UK Government Virus Advice

Friday

The UK Government is streets ahead when it comes to offering security advice to its citizens. Advice on how to create your own desalination plant and now a real sophisticated website to combat the perennial threat posed by those virus spreading computer terrorists.

Just as well really when virtually the whole of Britain is blue-screening with monotonous regularity.

How much has ITsafe cost the UK taxpayer?

Pictures from the ITsafe launch party! So that's a launch party - you've been conned Hazel.

OK so how do I discover that I've got a nasty infection of some virus or other? If I sign up with them they'll send me an email telling me there's a virus flying about.
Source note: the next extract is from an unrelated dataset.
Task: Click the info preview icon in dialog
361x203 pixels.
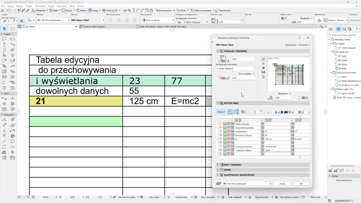Action: (263, 76)
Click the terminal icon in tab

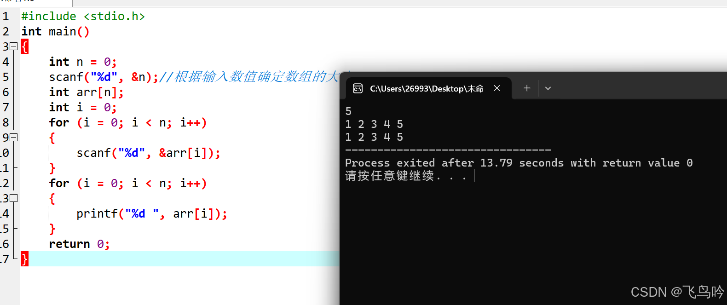[x=358, y=88]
Do they know how long it takes to get bugged up?

By the time the email has arrived the pesky thing will already be installed and zapping emails back and forth using my super highway connection to do its dirty work.
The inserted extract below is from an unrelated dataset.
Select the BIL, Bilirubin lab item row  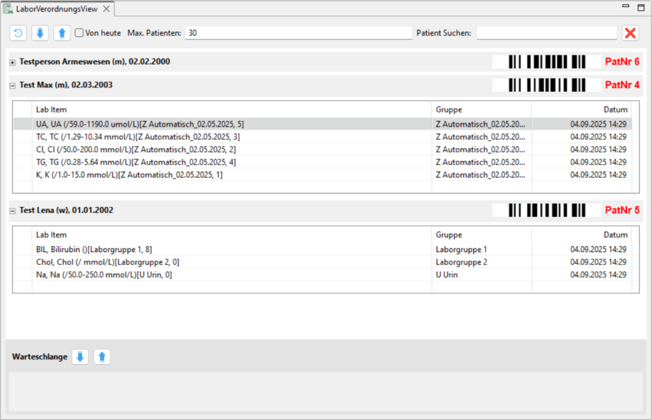(x=94, y=249)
Do they tell me how to get rid of it? Do they offer me patches or antivirus software? You have got to be joking!

3 point plans and handy tips.

They should have got a 12 year old to set the site up for them. Talk about dumbing down!

What they do tell you is that Hazel Blears MP "is Minister of State for Crime Reduction, Policing, Community Safety and Counter-Terrorism and provides support to the Home Secretary on counter-terrorism and resilience".
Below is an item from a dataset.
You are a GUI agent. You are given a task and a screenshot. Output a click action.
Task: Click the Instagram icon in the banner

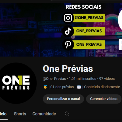[68, 18]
If I were Bill Gates I wouldn't let them anywhere near my company's software. Oops - too late.

What is this I'm reading? - "The British Army was unable to account for exactly what equipment it had deployed in former Yugoslavia for its UN peacekeeping operations" - "Solution - Microsoft's Theatre Equipment Database Yugoslavia (TEDY) project was mandated initially to track all equipment of a value greater than £2,500."

I thought it was just those weapons of mass destruction they couldn't find!

The Minister of State for Crime Reduction, Policing, Community Safety and Counter-Terrorism is now on the job - if you'll pardon the expression.

Reassuring news from Sophos.

Check out this band The Kills.Video here.

Just been offered a Genuine College Degree in 2 weeks !
Have you ever thought that the only thing stopping you from a great job and better pay was a few letters behind your name? Well now you can get them!
BA BSc MA MSc MBA PhD
Within 2 weeks , No Study Required, Completley verifiable!
These are real, genuine degrees that include Bachelors, Masters and Doctorate degrees.
Student records and transcripts are also available. The opportunity exists due to a legal loophole allowing some established colleges to award degrees at their discretion!
Order yours today. Just call the number below, and leave your Name and Phone Number. You'll thank me later.

Makes you wonder why you bothered all those years ago doesn't it.

Can they do a CD, DVD or VHS? Milt Bogs DVD or VD and scar?

Thanks but no thanks guys, I don't fancy waiting 2 weeks.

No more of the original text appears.